Pharmacological therapies for bronchiectasis
Consider using prophylactic azithromycin in frequently exacerbating patients with bronchiectasis. The benefit is best seen in patients with clearly defined number of exacerbations (3 or more) as this long-term macrolide therapy doesn’t usually eliminate exacerbations but reduce the frequency. Via antibacterial and anti-inflammatory mechanisms, long-term macrolide has been validated in numerous trials. Patients might notice GI issues like diarrhea, nausea and vomiting and dyspepsia.
There is currently insufficient advice to support routine prescribing of hypertonic saline. Small trials have shown benefit when used in addition to airway clearance techniques in patients with viscous sputum and frequent exacerbations. In Ireland, only 3% and 7% hypertonic saline is currently allowed under the GMS prescribing scheme.
Pseudomonas aeruginosa infection in bronchiectasis
Considering the extensive evidence that Pseudomonas aeruginosa is correlated with poorer outcomes in bronchiectasis patients, experts suggest that an eradication attempt be made after first isolation of Pseudomonas in a patient. Oral ciprofloxacin for 2 weeks remains the first choice if oral antibiotics are used for P. aeruginosa eradication. If further treatment is indicated, 2 weeks of IV antipseudomonal antibiotics followed by either a prolonged course of oral ciprofloxacin or inhaled antibiotics.
In patients with chronic P. aeruginosa infection, long-term antibiotics should be considered for patients in >2 exacerbations per year. Experts acknowledge long-term macrolide therapy works well but resistance development particularly in NTM should preclude its use for this indication. Anti-pseudomonal inhaled antibiotics like inhaled gentamicin and nebulised colistin is preferred.
How do you assess severity and prognosis of bronchiectasis?

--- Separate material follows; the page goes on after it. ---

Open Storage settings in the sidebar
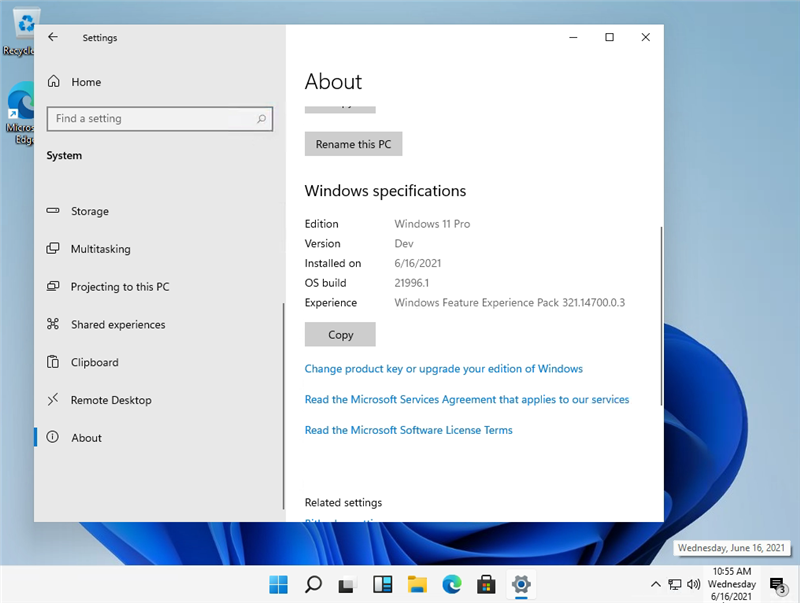Screen dimensions: 800x603 [x=91, y=211]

Certain patients with bronchiectasis tend to have a more severe form of this disease. This typically includes older patients, patients with poorer lung function, and patients who are colonized with Pseudomonas aeruginosa. Patients with multi-lobar involvement of bronchiectasis also can do poorly.
Physicians can use 2 scoring systems to help assess a patient; Bronchiectasis Severity Index or the FACED score.
Future developments in Bronchiectasis
There is increasing use of gene sequencing of respiratory specimens including both sputum samples and bronchoalveolar lavage specimens to facilitate improved detection of a patient’s microbial profile. This has been shown to be more sensitive and accurate than routine culture-based microbiological analysis.
New anti-inflammatory therapies have shown promising evidence in trials. One class are neutrophil elastase inhibitors which targets the neutrophilic inflammation associated with bronchiectasis. Another group being studied now are chemokine receptor 2 antagonists which has been shown to reduce airway inflammation through reduction in sputum neutrophil counts.